Work to do: Revise the records below so that every "GUI agent" reads "screen agent", and leave everything else unchanged.
:: Information supplied
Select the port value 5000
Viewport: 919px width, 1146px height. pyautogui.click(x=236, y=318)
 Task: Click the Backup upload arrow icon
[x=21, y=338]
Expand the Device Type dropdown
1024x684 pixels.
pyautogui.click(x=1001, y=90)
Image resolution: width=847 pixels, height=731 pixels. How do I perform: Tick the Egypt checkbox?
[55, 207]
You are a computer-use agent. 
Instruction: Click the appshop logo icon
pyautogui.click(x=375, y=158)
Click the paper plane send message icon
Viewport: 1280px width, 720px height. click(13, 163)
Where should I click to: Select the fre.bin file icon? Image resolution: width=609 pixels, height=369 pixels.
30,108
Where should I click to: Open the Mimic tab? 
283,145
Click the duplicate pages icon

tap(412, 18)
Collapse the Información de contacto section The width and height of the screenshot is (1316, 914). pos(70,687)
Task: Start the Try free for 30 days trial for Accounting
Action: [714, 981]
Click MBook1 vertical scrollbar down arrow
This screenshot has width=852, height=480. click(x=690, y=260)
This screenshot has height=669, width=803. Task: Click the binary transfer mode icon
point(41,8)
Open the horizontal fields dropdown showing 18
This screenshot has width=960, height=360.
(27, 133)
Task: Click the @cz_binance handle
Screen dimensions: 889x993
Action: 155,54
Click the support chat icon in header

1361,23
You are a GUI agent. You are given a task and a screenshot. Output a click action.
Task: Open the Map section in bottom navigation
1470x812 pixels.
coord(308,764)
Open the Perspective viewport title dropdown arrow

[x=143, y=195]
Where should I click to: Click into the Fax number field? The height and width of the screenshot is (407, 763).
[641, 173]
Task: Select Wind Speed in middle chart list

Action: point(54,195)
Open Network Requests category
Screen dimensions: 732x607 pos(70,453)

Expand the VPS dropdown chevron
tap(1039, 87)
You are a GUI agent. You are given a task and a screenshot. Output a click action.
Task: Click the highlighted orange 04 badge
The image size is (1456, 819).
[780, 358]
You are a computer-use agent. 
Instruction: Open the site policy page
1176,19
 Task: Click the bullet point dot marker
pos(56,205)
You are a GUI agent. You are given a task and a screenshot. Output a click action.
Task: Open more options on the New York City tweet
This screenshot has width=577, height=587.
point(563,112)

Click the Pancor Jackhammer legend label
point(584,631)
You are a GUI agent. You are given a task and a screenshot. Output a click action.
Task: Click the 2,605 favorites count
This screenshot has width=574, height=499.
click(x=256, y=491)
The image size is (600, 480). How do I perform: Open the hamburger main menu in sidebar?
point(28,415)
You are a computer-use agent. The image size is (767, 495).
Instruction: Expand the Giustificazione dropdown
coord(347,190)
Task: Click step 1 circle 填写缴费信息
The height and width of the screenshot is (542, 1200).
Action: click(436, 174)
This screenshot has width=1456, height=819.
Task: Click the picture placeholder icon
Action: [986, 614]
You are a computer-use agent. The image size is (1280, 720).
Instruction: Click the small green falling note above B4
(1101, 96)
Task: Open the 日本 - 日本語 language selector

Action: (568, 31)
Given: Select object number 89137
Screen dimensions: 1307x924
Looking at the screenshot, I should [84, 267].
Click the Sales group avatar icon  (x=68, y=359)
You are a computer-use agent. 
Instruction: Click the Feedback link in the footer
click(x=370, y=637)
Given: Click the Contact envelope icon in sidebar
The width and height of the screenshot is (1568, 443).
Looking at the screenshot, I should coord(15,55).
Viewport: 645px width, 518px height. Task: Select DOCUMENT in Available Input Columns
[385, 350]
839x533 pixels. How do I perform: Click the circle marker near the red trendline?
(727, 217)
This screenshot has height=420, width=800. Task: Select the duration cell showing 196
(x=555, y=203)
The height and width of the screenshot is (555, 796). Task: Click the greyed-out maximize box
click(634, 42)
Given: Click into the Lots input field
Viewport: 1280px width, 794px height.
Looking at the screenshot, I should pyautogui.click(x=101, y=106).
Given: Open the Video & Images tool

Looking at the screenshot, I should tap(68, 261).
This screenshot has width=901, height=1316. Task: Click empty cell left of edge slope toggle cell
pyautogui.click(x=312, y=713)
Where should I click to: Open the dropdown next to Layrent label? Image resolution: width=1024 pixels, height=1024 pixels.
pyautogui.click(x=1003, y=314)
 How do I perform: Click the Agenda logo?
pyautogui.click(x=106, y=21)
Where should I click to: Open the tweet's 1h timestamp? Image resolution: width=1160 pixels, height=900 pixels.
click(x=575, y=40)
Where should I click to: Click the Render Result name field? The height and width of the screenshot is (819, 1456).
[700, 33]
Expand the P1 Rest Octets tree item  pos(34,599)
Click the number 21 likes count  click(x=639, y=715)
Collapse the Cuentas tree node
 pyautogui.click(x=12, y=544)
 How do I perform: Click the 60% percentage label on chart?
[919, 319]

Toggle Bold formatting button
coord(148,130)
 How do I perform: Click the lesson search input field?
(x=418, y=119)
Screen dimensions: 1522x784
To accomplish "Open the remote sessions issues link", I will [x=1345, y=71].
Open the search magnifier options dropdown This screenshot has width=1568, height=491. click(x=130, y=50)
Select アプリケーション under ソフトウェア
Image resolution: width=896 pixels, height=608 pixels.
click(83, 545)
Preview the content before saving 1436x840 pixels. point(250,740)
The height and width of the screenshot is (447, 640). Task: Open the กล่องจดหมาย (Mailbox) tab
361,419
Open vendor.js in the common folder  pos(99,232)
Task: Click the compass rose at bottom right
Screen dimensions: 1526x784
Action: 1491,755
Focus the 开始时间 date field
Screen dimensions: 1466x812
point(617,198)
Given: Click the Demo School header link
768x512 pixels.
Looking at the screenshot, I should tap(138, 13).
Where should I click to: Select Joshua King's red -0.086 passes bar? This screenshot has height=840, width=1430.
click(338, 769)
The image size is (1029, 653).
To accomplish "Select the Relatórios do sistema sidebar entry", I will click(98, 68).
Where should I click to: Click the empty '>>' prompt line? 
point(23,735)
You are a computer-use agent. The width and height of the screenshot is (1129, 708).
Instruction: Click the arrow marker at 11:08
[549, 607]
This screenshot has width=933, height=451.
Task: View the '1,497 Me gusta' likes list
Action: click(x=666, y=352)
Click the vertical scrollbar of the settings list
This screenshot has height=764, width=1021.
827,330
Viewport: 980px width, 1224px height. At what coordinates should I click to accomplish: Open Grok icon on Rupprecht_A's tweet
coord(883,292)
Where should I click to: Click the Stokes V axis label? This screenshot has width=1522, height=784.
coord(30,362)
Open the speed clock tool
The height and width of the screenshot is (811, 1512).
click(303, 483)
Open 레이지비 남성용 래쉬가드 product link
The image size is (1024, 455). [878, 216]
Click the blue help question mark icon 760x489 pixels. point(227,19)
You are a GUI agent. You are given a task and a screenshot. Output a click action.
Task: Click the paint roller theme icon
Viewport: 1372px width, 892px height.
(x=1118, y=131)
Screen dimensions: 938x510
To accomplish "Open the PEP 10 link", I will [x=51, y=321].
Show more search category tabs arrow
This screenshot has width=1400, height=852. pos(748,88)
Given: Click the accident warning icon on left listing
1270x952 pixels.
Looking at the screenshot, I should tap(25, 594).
::::
Correct result:
Select the port value 5000
Viewport: 919px width, 1146px height. pyautogui.click(x=236, y=318)
 Task: Click the Backup upload arrow icon
[x=21, y=338]
Expand the Device Type dropdown
1024x684 pixels.
pyautogui.click(x=1001, y=90)
Image resolution: width=847 pixels, height=731 pixels. How do I perform: Tick the Egypt checkbox?
[55, 207]
You are a computer-use agent. 
Instruction: Click the appshop logo icon
pyautogui.click(x=375, y=158)
Click the paper plane send message icon
Viewport: 1280px width, 720px height. click(13, 163)
Where should I click to: Select the fre.bin file icon? Image resolution: width=609 pixels, height=369 pixels.
30,108
Where should I click to: Open the Mimic tab? 
283,145
Click the duplicate pages icon

tap(412, 18)
Collapse the Información de contacto section The width and height of the screenshot is (1316, 914). pos(70,687)
Task: Start the Try free for 30 days trial for Accounting
Action: [714, 981]
Click MBook1 vertical scrollbar down arrow
This screenshot has width=852, height=480. click(x=690, y=260)
This screenshot has height=669, width=803. Task: Click the binary transfer mode icon
point(41,8)
Open the horizontal fields dropdown showing 18
This screenshot has width=960, height=360.
(27, 133)
Task: Click the @cz_binance handle
Screen dimensions: 889x993
Action: 155,54
Click the support chat icon in header

1361,23
You are a screen agent. You are given a task and a screenshot. Output a click action.
Task: Open the Map section in bottom navigation
1470x812 pixels.
coord(308,764)
Open the Perspective viewport title dropdown arrow

[x=143, y=195]
Where should I click to: Click into the Fax number field? The height and width of the screenshot is (407, 763).
[641, 173]
Task: Select Wind Speed in middle chart list

Action: point(54,195)
Open Network Requests category
Screen dimensions: 732x607 pos(70,453)

Expand the VPS dropdown chevron
tap(1039, 87)
You are a screen agent. You are given a task and a screenshot. Output a click action.
Task: Click the highlighted orange 04 badge
The image size is (1456, 819).
[780, 358]
You are a computer-use agent. 
Instruction: Open the site policy page
1176,19
 Task: Click the bullet point dot marker
pos(56,205)
You are a screen agent. You are given a task and a screenshot. Output a click action.
Task: Open more options on the New York City tweet
This screenshot has width=577, height=587.
point(563,112)

Click the Pancor Jackhammer legend label
point(584,631)
You are a screen agent. You are given a task and a screenshot. Output a click action.
Task: Click the 2,605 favorites count
This screenshot has width=574, height=499.
click(x=256, y=491)
The image size is (600, 480). How do I perform: Open the hamburger main menu in sidebar?
point(28,415)
You are a computer-use agent. The image size is (767, 495).
Instruction: Expand the Giustificazione dropdown
coord(347,190)
Task: Click step 1 circle 填写缴费信息
The height and width of the screenshot is (542, 1200).
Action: click(436, 174)
This screenshot has width=1456, height=819.
Task: Click the picture placeholder icon
Action: [986, 614]
You are a computer-use agent. The image size is (1280, 720).
Instruction: Click the small green falling note above B4
(1101, 96)
Task: Open the 日本 - 日本語 language selector

Action: (568, 31)
Given: Select object number 89137
Screen dimensions: 1307x924
Looking at the screenshot, I should [84, 267].
Click the Sales group avatar icon  (x=68, y=359)
You are a computer-use agent. 
Instruction: Click the Feedback link in the footer
click(x=370, y=637)
Given: Click the Contact envelope icon in sidebar
The width and height of the screenshot is (1568, 443).
Looking at the screenshot, I should coord(15,55).
Viewport: 645px width, 518px height. Task: Select DOCUMENT in Available Input Columns
[385, 350]
839x533 pixels. How do I perform: Click the circle marker near the red trendline?
(727, 217)
This screenshot has height=420, width=800. Task: Select the duration cell showing 196
(x=555, y=203)
The height and width of the screenshot is (555, 796). Task: Click the greyed-out maximize box
click(634, 42)
Given: Click into the Lots input field
Viewport: 1280px width, 794px height.
Looking at the screenshot, I should pyautogui.click(x=101, y=106).
Given: Open the Video & Images tool

Looking at the screenshot, I should tap(68, 261).
This screenshot has width=901, height=1316. Task: Click empty cell left of edge slope toggle cell
pyautogui.click(x=312, y=713)
Where should I click to: Open the dropdown next to Layrent label? Image resolution: width=1024 pixels, height=1024 pixels.
pyautogui.click(x=1003, y=314)
 How do I perform: Click the Agenda logo?
pyautogui.click(x=106, y=21)
Where should I click to: Open the tweet's 1h timestamp? Image resolution: width=1160 pixels, height=900 pixels.
click(x=575, y=40)
Where should I click to: Click the Render Result name field? The height and width of the screenshot is (819, 1456).
[700, 33]
Expand the P1 Rest Octets tree item  pos(34,599)
Click the number 21 likes count  click(x=639, y=715)
Collapse the Cuentas tree node
 pyautogui.click(x=12, y=544)
 How do I perform: Click the 60% percentage label on chart?
[919, 319]

Toggle Bold formatting button
coord(148,130)
 How do I perform: Click the lesson search input field?
(x=418, y=119)
Screen dimensions: 1522x784
To accomplish "Open the remote sessions issues link", I will [x=1345, y=71].
Open the search magnifier options dropdown This screenshot has width=1568, height=491. click(x=130, y=50)
Select アプリケーション under ソフトウェア
Image resolution: width=896 pixels, height=608 pixels.
click(83, 545)
Preview the content before saving 1436x840 pixels. point(250,740)
The height and width of the screenshot is (447, 640). Task: Open the กล่องจดหมาย (Mailbox) tab
361,419
Open vendor.js in the common folder  pos(99,232)
Task: Click the compass rose at bottom right
Screen dimensions: 1526x784
Action: 1491,755
Focus the 开始时间 date field
Screen dimensions: 1466x812
point(617,198)
Given: Click the Demo School header link
768x512 pixels.
Looking at the screenshot, I should tap(138, 13).
Where should I click to: Select Joshua King's red -0.086 passes bar? This screenshot has height=840, width=1430.
click(338, 769)
The image size is (1029, 653).
To accomplish "Select the Relatórios do sistema sidebar entry", I will click(98, 68).
Where should I click to: Click the empty '>>' prompt line? 
point(23,735)
You are a computer-use agent. The width and height of the screenshot is (1129, 708).
Instruction: Click the arrow marker at 11:08
[549, 607]
This screenshot has width=933, height=451.
Task: View the '1,497 Me gusta' likes list
Action: click(x=666, y=352)
Click the vertical scrollbar of the settings list
This screenshot has height=764, width=1021.
827,330
Viewport: 980px width, 1224px height. At what coordinates should I click to accomplish: Open Grok icon on Rupprecht_A's tweet
coord(883,292)
Where should I click to: Click the Stokes V axis label? This screenshot has width=1522, height=784.
coord(30,362)
Open the speed clock tool
The height and width of the screenshot is (811, 1512).
click(303, 483)
Open 레이지비 남성용 래쉬가드 product link
The image size is (1024, 455). [878, 216]
Click the blue help question mark icon 760x489 pixels. point(227,19)
You are a screen agent. You are given a task and a screenshot. Output a click action.
Task: Click the paint roller theme icon
Viewport: 1372px width, 892px height.
(x=1118, y=131)
Screen dimensions: 938x510
To accomplish "Open the PEP 10 link", I will [x=51, y=321].
Show more search category tabs arrow
This screenshot has width=1400, height=852. pos(748,88)
Given: Click the accident warning icon on left listing
1270x952 pixels.
Looking at the screenshot, I should tap(25, 594).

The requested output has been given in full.